Laki-laki itu membalikan badannya dan membelalakan mata, terkejut melihat wajahku. Sama sepertinya aku pun hanya bisa menatapnya dengan pandangan terkejut. Berbagai perasaan berkecamuk. Kyuhyun? Jeritku dalam hati. Pria yang sangat aku cintai, ternyata suami sahabatku. Sejenak berbagai kenanganku dan Ae Jong, dan semua kenanganku dengan Kyuhyun berkelebat di dalam ingatanku.

***
Author’s pov

Pada saat sama dengan pertemua Kyuhyun dan Hae Jin.

“Tuan, hari ini anda akan bertemu dengan pengusaha pemenang tender kita di ruang rapat.” Ucap sekretaris Tuan Cho.

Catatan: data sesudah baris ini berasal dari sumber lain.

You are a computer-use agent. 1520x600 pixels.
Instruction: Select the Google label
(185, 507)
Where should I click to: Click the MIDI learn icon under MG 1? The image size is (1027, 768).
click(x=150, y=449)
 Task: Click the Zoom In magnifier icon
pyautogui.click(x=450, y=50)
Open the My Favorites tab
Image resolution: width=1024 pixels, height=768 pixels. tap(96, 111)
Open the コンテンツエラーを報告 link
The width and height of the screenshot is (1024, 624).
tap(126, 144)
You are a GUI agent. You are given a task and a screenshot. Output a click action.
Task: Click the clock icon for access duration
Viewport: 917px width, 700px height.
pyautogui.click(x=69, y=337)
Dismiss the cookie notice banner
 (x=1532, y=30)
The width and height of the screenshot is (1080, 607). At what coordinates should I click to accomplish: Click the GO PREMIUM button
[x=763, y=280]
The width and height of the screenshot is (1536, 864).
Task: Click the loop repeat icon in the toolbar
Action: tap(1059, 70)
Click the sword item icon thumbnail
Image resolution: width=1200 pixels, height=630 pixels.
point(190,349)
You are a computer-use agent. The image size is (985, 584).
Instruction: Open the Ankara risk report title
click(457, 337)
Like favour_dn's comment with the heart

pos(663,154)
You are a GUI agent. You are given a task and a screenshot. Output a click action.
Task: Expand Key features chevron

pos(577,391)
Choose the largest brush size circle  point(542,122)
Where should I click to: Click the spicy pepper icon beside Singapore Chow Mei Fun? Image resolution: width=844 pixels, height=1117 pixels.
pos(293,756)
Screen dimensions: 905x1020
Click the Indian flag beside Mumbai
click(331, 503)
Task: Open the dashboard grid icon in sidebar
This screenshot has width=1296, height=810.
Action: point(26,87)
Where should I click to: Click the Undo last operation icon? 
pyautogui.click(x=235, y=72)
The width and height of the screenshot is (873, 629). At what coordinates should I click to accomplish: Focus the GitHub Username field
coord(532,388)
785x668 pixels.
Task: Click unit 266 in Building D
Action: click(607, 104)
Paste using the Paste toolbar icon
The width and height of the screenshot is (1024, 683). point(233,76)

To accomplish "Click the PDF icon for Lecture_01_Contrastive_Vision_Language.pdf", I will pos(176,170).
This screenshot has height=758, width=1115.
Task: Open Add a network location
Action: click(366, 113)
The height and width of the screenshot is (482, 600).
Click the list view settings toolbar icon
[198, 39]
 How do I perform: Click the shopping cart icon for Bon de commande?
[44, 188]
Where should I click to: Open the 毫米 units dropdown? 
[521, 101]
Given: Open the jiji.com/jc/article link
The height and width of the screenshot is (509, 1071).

“Baiklah, suruh semua orang keruang rapat sekarang.”

“Baik tuan.”

Tuan Cho berjalan sendirian ke ruang rapat. Saat dia masuk ruangan itu masih kosong.

Setelah lima menit menunggu, satu persatu karyawannya masuk ke dalam ruang rapat.

“Pengusaha itu sudah datang?” Tanya Tuan Cho kepada sekretarisnya.

“Sudah tuan, dia tadi minta ijin ke toilet dulu. Mungkin sebentar lagi,, eh itu dia orangnya tuan.” Bisik sang sekretaris sambil menunjuk ke arah pintu.

Seorang laki-laki tinggi agak gemuk dan berpenampilan rapi masuk ke dalam ruangan. Penampilannya sungguh berbeda dengan saat dia diwawancarai di televisi sesaat setelah keluar dari penjara.

“Selamat siang Tuan Cho, perkenalkan saya Hong Tae Hae, perusahaan saya memenangkan tender anda. Saya harap kita bisa bekerjasama dengan baik.” Kata Tuan Hong sambil mengulurkan tangan ke arah Tuan Cho.

Wajah Tuan Cho tampak tercekat. Di kepalanya kembali berkelebat ingatan saat Kyuhyun membawa Hae Jin kerumah untuk meminta menikahinya dan mereka malah menghinanya.